GIVEN DATA:
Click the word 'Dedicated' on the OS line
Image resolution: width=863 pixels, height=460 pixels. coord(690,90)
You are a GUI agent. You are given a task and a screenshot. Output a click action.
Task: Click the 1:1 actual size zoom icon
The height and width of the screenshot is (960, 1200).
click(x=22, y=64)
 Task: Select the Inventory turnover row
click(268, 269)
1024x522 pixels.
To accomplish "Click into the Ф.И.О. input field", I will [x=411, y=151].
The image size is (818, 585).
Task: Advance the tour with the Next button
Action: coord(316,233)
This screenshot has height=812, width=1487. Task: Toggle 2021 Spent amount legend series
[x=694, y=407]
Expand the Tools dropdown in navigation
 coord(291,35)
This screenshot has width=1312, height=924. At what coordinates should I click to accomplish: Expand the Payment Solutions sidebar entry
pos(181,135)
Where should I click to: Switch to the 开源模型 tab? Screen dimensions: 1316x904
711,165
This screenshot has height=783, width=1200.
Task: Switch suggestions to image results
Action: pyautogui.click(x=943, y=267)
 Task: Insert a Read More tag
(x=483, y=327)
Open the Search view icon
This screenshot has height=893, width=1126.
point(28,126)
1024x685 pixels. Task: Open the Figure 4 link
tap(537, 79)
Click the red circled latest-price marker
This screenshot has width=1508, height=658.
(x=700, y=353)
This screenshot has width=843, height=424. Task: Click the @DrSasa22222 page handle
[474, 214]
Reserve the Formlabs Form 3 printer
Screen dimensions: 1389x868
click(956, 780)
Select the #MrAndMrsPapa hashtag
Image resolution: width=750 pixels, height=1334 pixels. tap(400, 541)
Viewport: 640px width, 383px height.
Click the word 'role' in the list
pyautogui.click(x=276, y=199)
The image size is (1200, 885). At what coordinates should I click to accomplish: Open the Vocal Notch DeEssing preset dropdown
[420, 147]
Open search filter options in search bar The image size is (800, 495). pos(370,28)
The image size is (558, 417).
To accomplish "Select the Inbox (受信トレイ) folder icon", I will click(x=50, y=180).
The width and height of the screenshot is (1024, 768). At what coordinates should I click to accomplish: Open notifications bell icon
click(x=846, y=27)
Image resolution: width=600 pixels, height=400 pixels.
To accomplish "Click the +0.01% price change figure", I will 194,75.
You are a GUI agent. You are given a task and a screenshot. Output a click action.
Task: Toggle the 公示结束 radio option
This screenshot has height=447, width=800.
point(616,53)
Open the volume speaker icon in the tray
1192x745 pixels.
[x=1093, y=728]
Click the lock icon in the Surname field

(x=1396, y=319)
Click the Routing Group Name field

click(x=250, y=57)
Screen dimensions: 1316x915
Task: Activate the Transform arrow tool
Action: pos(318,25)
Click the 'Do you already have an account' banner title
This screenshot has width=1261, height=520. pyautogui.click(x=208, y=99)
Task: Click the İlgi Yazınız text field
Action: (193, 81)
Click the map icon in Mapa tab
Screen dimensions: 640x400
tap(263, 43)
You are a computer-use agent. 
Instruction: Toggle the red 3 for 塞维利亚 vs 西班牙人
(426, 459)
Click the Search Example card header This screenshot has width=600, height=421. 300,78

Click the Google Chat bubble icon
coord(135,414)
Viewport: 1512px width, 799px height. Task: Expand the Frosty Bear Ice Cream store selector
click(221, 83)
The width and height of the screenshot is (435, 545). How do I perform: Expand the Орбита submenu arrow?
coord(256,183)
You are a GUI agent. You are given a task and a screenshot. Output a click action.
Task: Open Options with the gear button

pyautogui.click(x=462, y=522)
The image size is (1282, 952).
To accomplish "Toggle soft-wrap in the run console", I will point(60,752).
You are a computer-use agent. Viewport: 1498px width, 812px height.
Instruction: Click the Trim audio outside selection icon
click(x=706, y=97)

WORK TO COMPLETE: Gather each line of the material above that contains the word "Open" and copy it. Letter case counts, so match capitals exactly.

RESULT:
Open the Search view icon
1024x685 pixels. Task: Open the Figure 4 link
The image size is (1200, 885). At what coordinates should I click to accomplish: Open the Vocal Notch DeEssing preset dropdown
Open search filter options in search bar The image size is (800, 495). pos(370,28)
The width and height of the screenshot is (1024, 768). At what coordinates should I click to accomplish: Open notifications bell icon
Open the volume speaker icon in the tray
Task: Open Options with the gear button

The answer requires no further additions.